Earth observation, media_common.quotation_subject, Elevation, Albedo, 7. Clean energy, Troposphere, 13. Climate action, Sky, Temporal resolution, Environmental science, media_common.cataloged_instance, Ultraviolet index, European union, media_common, Remote sensing

Abstract

This study introduces an Earth observation (EO)-based system which is capable of operationally estimating and continuously monitoring the ultraviolet index (UVI) in Europe. The UVIOS (i.e. UV-Index Operating System) exploits a synergy of radiative transfer models with high performance computing and EO data from satellites (Meteosat Second Generation and Meteorological Operational Satellite-B), and retrieval processes (Tropospheric Emission Monitoring Internet Service, Copernicus Atmosphere Monitoring Service and the Global Land Service). It provides a near-real-time now-casting and short-term forecasting service for UV radiation over Europe.
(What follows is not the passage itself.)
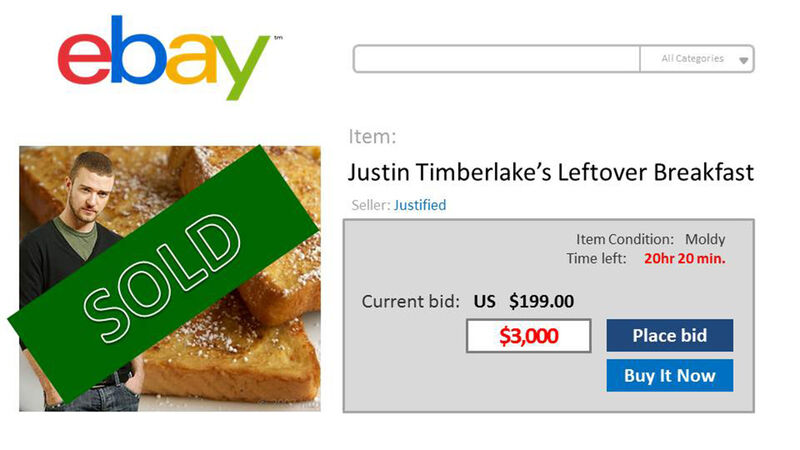Screen dimensions: 800x450
Task: Focus the $3,000 bid amount field
Action: click(x=529, y=336)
The main atmospheric inputs for the UVI simulations include ozone, clouds and aerosols while the impacts of ground elevation and surface albedo are also taken into account. The UVIOS output is the UVI at high spatial and temporal resolution (5 km and 15 minutes, respectively) for Europe (i.e. 1.5 million pixels) in real-time. The UVI is empirically related to biologically important UV dose rates and the reliability of this EO-based solution was verified against ground-based measurements from 17 stations across Europe. Stations are equipped with spectral, broadband or multi-filter instruments and cover a range of topographic and atmospheric conditions. A period of over one year of forecasted 15-min retrievals under all sky conditions were compared with the ground–based measurements. UVIOS forecasts were within ±0.5 of measured UVI for at least 70 % of the data compared at all stations. For clear sky conditions the agreement was better than 0.5 UVI for 80 % of the data. A sensitivity analysis of EO inputs and UVIOS outputs was performed in order to quantify the level of uncertainty in the derived products, and to identify the covariance between the accuracy of the output and the spatial and temporal resolution, and the quality of the inputs. Overall, UVIOS slightly overestimated UVI due to observational uncertainties in inputs of cloud and aerosol. This service will hopefully contribute to EO capabilities and will assist the provision of operational early warning systems that will help raise awareness among European Union citizens of the health implications of high UVI doses.